From 6fc6b54fc9c47e90348b5c7972219adfc2d55e52 Mon Sep 17 00:00:00 2001
From: Julian Benegas <julianbenegas99@gmail.com>
Date: Sat, 7 Feb 2026 22:17:15 +0000
Subject: [PATCH 2/2] fix: always pass Anthropic cache control on system prompt
 to prevent cache purge

Wrap the system prompt as a SystemModelMessage with cacheControl
providerOptions for Anthropic models. Without this, the system
prompt (passed as a plain string to streamText) has no cache_control
marker, meaning Anthropic won't establish the cache prefix and the
cache gets purged between requests.

- New wrapSystemPrompt() function: returns SystemModelMessage with
  cacheControl for Anthropic, plain string for other providers
- Updated response-agent.ts to use wrapSystemPrompt()
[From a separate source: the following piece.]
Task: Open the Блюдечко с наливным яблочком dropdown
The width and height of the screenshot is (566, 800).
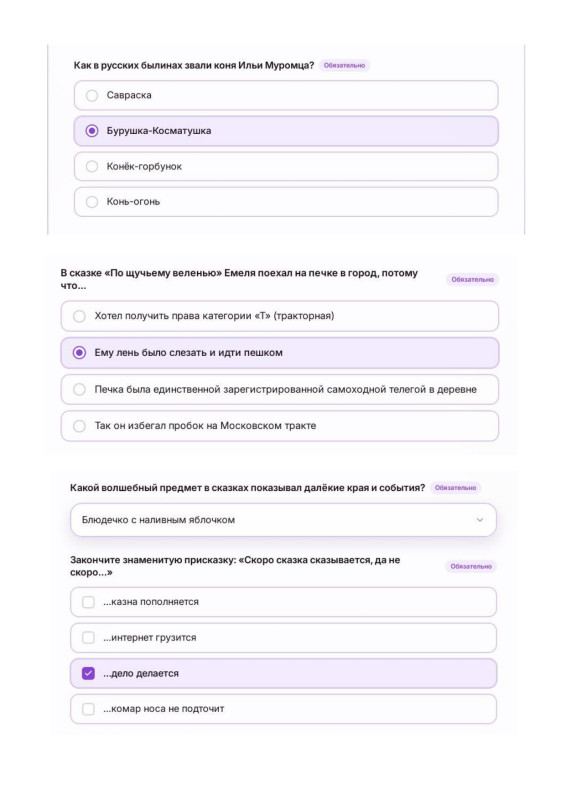Action: (x=283, y=520)
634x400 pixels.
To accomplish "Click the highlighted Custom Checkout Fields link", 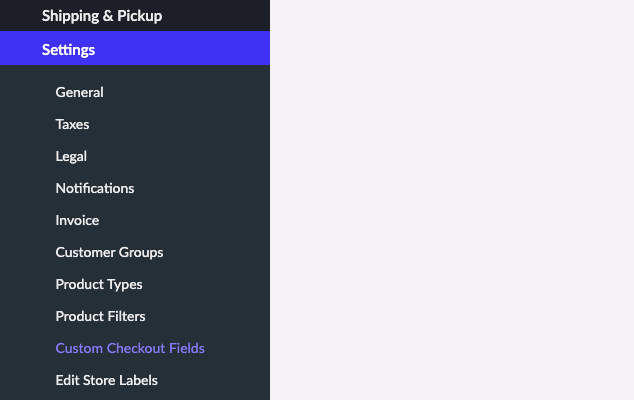I will [130, 348].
- Added 4 new tests for wrapSystemPrompt (22 total, all passing)
---
 apps/web/agent/__tests__/prompt-cache.test.ts | 51 +++++++++++++++++++
 apps/web/agent/prompt-cache.ts                | 38 +++++++++++++-
 apps/web/agent/response-agent.ts              | 15 ++++--
 3 files changed, 100 insertions(+), 4 deletions(-)
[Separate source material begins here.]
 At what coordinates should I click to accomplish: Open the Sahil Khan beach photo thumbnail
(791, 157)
diff --git a/apps/web/agent/__tests__/prompt-cache.test.ts b/apps/web/agent/__tests__/prompt-cache.test.ts
index 8e54f3e..5240204 100644
--- a/apps/web/agent/__tests__/prompt-cache.test.ts
+++ b/apps/web/agent/__tests__/prompt-cache.test.ts
@@ -3,6 +3,7 @@ import type { ModelMessage } from "ai"
 import {
   addCacheControlToMessages,
   getCacheProviderOptions,
+  wrapSystemPrompt,
 } from "../prompt-cache"
 
 // ─── Helpers ─────────────────────────────────────────────────────────
@@ -311,3 +312,53 @@ describe("getCacheProviderOptions", () => {
     }
   })
 })
+
+// ─── wrapSystemPrompt ────────────────────────────────────────────────
+
+describe("wrapSystemPrompt", () => {
+  test("wraps system prompt as SystemModelMessage for Anthropic", () => {
+    const result = wrapSystemPrompt({
+      system: "You are a helpful assistant.",
+      model: "anthropic/claude-sonnet-4.5",
+    })
+
+    expect(typeof result).toBe("object")
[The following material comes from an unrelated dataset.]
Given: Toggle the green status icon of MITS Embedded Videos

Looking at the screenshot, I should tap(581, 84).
+    expect(result).toEqual({
+      role: "system",
+      content: "You are a helpful assistant.",
+      providerOptions: EPHEMERAL,
+    })
+  })
+
+  test("wraps for all Anthropic model variants", () => {
+    for (const model of [
+      "anthropic/claude-sonnet-4.5",
+      "anthropic/claude-haiku-4.5",
+      "anthropic/claude-opus-4",
+    ]) {
+      const result = wrapSystemPrompt({ system: "test", model })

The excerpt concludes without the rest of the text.